El Caballero

El caballero cuya armadura abollada por mil batallas ve a lo lejos su morada, hace un alto en el camino para encontrarse con su fiel amigo el fraile  de hábito impoluto y cabeza tonsurada; cuyo corazón late por el guerrero que le visita tan de mañana.

Un buen plato y un vaso de vino, le ofrece con amabilidad y movimientos inseguros.

_ ¿Dónde vas tan temprano Julián? Le pregunta con esa confianza que hace tiempo ya les une.

_ Hoy parto para el sur, no sé cuándo volveré. Si es que vuelvo.-le responde cabizbajo el guerrero, sabiendo que probablemente sea la última  vez que vea al fraile en esta vida.

_ Si te trasladas al sur, quizá pueda pedir un nuevo destino. En el sur hay muchos monasterios que tienen falta de buenos cocineros y frailes que se encarguen de los enfermos.
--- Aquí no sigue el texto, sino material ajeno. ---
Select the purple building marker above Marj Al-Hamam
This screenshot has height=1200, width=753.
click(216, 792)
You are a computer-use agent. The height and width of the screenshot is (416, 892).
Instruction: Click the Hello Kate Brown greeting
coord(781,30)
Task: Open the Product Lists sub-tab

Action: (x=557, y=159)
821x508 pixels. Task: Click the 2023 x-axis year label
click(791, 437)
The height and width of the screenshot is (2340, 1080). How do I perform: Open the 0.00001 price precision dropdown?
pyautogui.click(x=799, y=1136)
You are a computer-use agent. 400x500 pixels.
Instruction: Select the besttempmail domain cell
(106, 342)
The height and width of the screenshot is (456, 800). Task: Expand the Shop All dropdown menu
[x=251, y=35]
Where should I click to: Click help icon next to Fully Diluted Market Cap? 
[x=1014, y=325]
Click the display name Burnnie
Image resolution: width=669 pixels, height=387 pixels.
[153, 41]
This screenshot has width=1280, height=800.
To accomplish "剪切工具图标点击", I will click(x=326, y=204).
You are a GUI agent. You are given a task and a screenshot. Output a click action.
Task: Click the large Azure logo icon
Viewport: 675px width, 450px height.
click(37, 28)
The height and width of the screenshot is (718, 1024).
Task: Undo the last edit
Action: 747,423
Le mira suplicante con su mirada.

Pero el guerrero le mira fijamente a los ojos donde se refleja el mismo sentimiento que el fraile tiene prohibido, y le susurra. Mi padre me manda al sur, pero no a combatir. Me voy a casar con una dama de alta nobleza a la cual destinaron para mi desde la cuna. Me casaré y moriré para ti, es mejor así.

El fraile pálido como la leche que está a punto de servir, le mira y no contesta. Ya no necesita saber más . Bueno si sólo una cosa más ¿ Tú la amas?

El guerrero agacha la cabeza y murmura entre dientes, eso ya da igual. Mi deseo es no volver a verte. No volver a sentir este pecaminoso sentimiento.

El fraile con los ojos llenos de una rabia incontrolada le grita: Los sentimientos puros no son pecaminosos. Los ojos y oídos impuros eso si es un pecado mortal. Y dándose la vuelta desaparece por la pequeña puerta de madera que separa la cocina de las estancias privadas del monasterio.

El guerrero deja la leche en el cuenco por miedo a que se le agríe en el estómago y sale de la estancia con el alma pesada y el corazón roto. Él, ya sabe que nunca olvidará a su fraile, que el destino cruel, los separó nada más unirlos.

Su armadura ahora le pesa más. Sube a su caballo y se aleja, dejando dos ojos mojados que se le clavan en la espalda viéndole partir.


Años más tarde…


Un chiquillo de unos cinco años llega al convento de una comarca perdida del sur de España. Es un pequeño rubio y tímido. Un fraile orondo y con mirada triste lo recibe y le da la bienvenida. El chiquillo está muy sucio y delgado. El fraile llena un barreño con agua tibia y mete a la criatura con cuidado. Lo trata como a un jarrón frágil, sus ojos le miran muy dentro. Esos ojos marrones le son ligeramente familiares. Después del baño el chaval toma una buena comida y se queda dormido encima de un saco de harina.

El hermano que lo ha traído les cuenta la triste historia del niño. El pequeño vivía en un palacio de una ciudad cercana. Un incendio provocado por los enemigos de la familia de su madre, acabó con el palacio. Pero su padre cuando no tenía ninguna oportunidad de salir de allí tiró al niño por un ventanuco que daba a un lago. El crio cayó al agua salvando así la vida , pero perdiendo todo lo demás incluida toda su familia. Todos estaban reunido en una celebración del abuelo paterno, un hombre del norte. El caso es que así me lo encontré en un camino y poco a poco me fui enterando de lo sucedido. El chiquillo es poseedor de tierras y bienes pero está solo en el mundo. Y antes de que rufianes egoístas lo encerrasen en algún tugurio para quedarse con sus bienes , lo traje al convento para cuidarlo hasta su mayoría de edad. Sus bienes los pondré a buen recaudo con un hombre que viajara al norte y es de  fiar.

El fraile cocinero se quedó con el corazón encogido y con el alma revuelta. Cuando el pequeño se despertó, le miró con esos ojazos grandes y marrones y le regaló una tímida sonrisa. El religioso se acercó muy despacio sonriendo a su vez y le dijo. ¿ Como te llamas? El chaval amplió la sonrisa y dijo con un aplomo no propio de su edad, Mi nombre es Julián, como el de mi padre.